The more viewers Fox attracts, the more voters the GOP repels. And the more voters the GOP repels, the more viewers Fox attracts. The most important part of the dynamic is that Fox News has no interest in doing anything other than attracting viewers. It will continue to ride this wave of anger and resentment irrespective of what impact it has on the Republican Party until it stops making them money.
But Ailes surely wants to win elections as well as ratings. And he's smart enough to understand that continuous catering to a worldview increasingly out of touch with majority opinion and objective facts will only lead to more head-on, full-speed collisions with reality of the kind his audience (and his on-air talent!) suffered Tuesday night. If and how Fox attempts to bring its audience along to a set of positions that won't fatally handicap its candidates for national office will be fascinating to watch as well.
There's been a great deal of demographic analysis regarding the election results. Maureen Dowd had one of her occasional truly insightful columns about this today, noting that Romney won big among the group he most assiduously courted: middle-aged and older white men. This has led many to note that "if these trends continue," Republicans are doomed indefinitely. This is both true and entirely irrelevant: the nature of democracy is that parties evolve to remain competitive. It's ironic in a deeply satisfying way that the Republicans, who endlessly claim to be the Party of Business, recently have failed to embrace this signal truth of market capitalism. But they'll get there--the debate already has some strong entries--and that's something that all of us should welcome.
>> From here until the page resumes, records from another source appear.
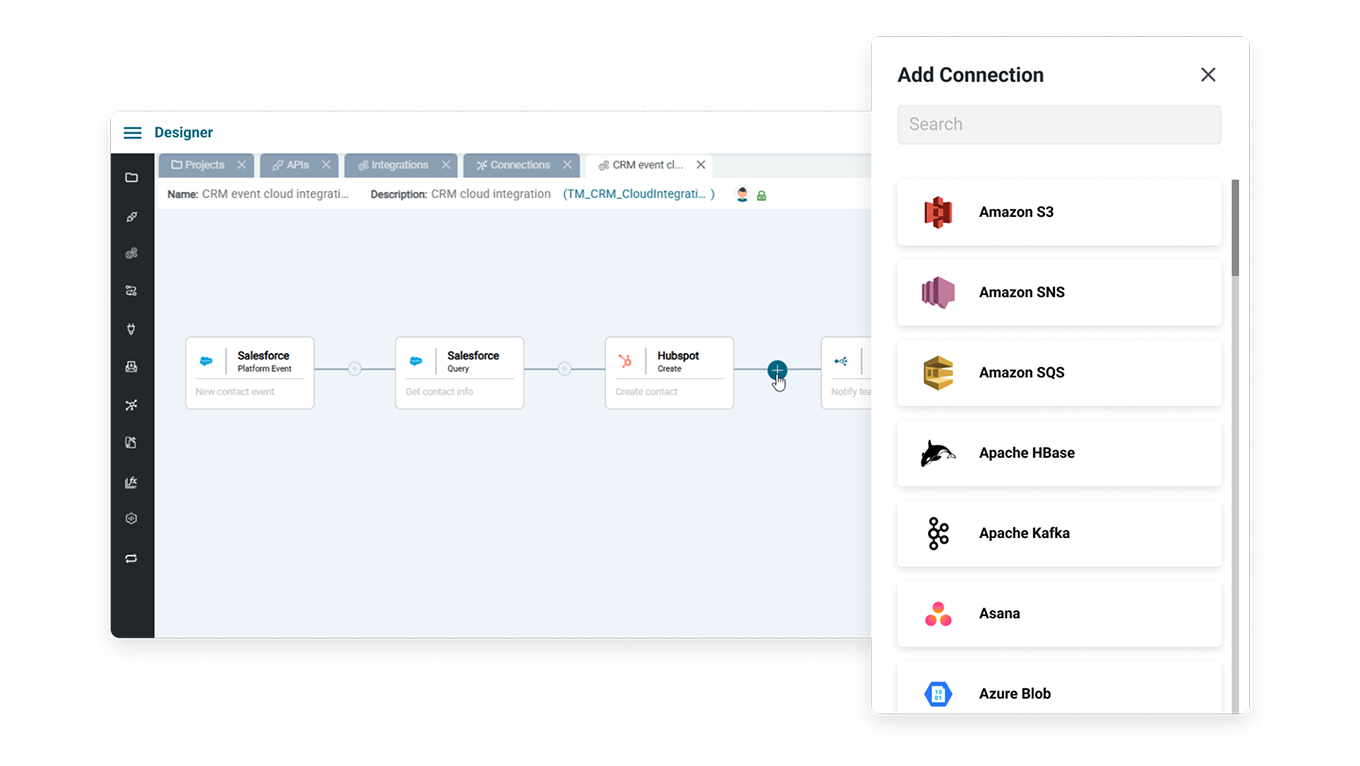Click the hexagon icon in left sidebar
Screen dimensions: 1360x766
[131, 519]
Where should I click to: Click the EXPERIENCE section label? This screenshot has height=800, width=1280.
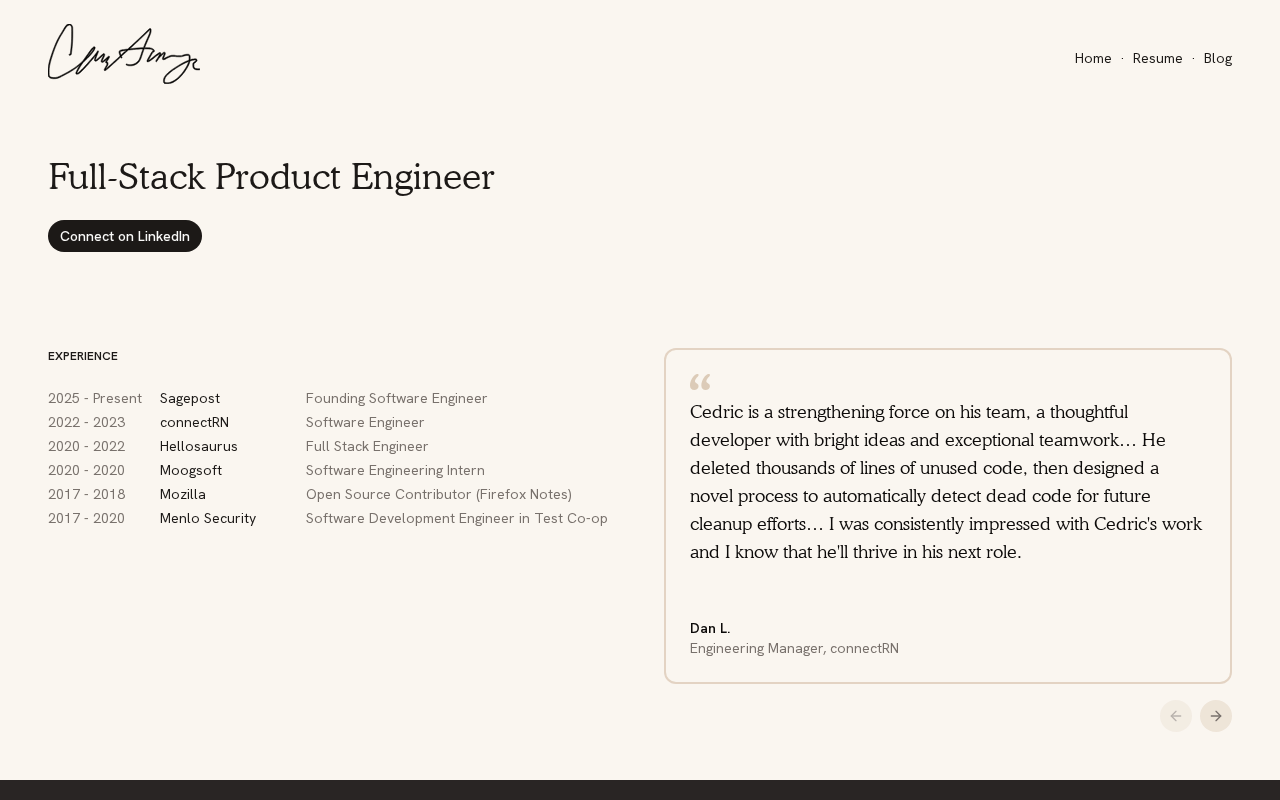coord(83,356)
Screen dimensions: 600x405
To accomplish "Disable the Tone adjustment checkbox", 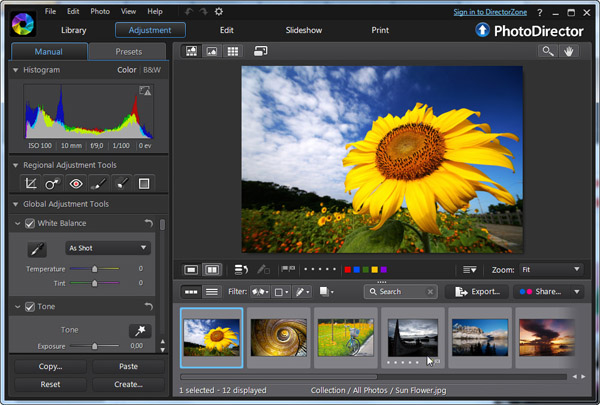I will (29, 306).
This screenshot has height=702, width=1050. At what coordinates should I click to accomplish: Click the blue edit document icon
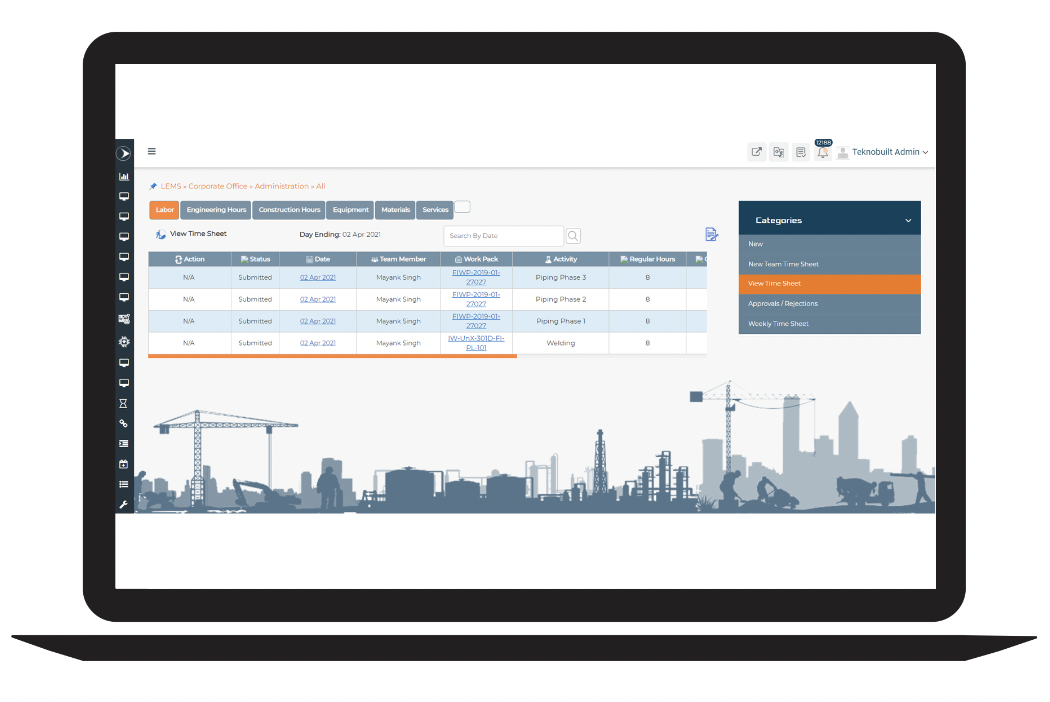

For now, those of us who were determined to see them beaten back this time can take great satisfaction in last week's results. Not only Obama's victory, but the election of numerous strong progressives to the Senate and, best of all in my opinion, wins on all four marriage-equality votes at the state level should hearten progressives and, hopefully, spark a revival among honorable libertarian conservatives at the expense of the right-wing radicals who've hijacked their party.
2 comments:
This is typically smart and I don't think I have much to add, just one very minor editing point: you say it's like having the fastest car yet not knowing how to drive. I think what you meant was, having the fastest car yet not knowing how to drive >that particular car<. Without the qualification, it sounds a bit like a real slam on Obama ("has no idea what steering even means!"), or whoever happens to hold the office at a given time. I think the point you're intending to make there is subtler.
I should echo one point in particular: "This has led many to note that "if these trends continue," Republicans are doomed indefinitely. This is both true and entirely irrelevant: the nature of democracy is that parties evolve to remain competitive."
Yes yes yes. All this stuff in 2006 and 2008, and now again this year, about how the GOP is permanent toast and the party is doomed to irrelevancy - please. They'll change and their base of supporters will change. Just like the Dems essentially gave up gun control after 1994.
My dad likes to note that the Irish became Republicans when they got money and moved to the suburbs. It goes without saying that that's an oversimplification, but, yeah, in essence, that's what happened and that's what will happen in the future with other ethnic groups.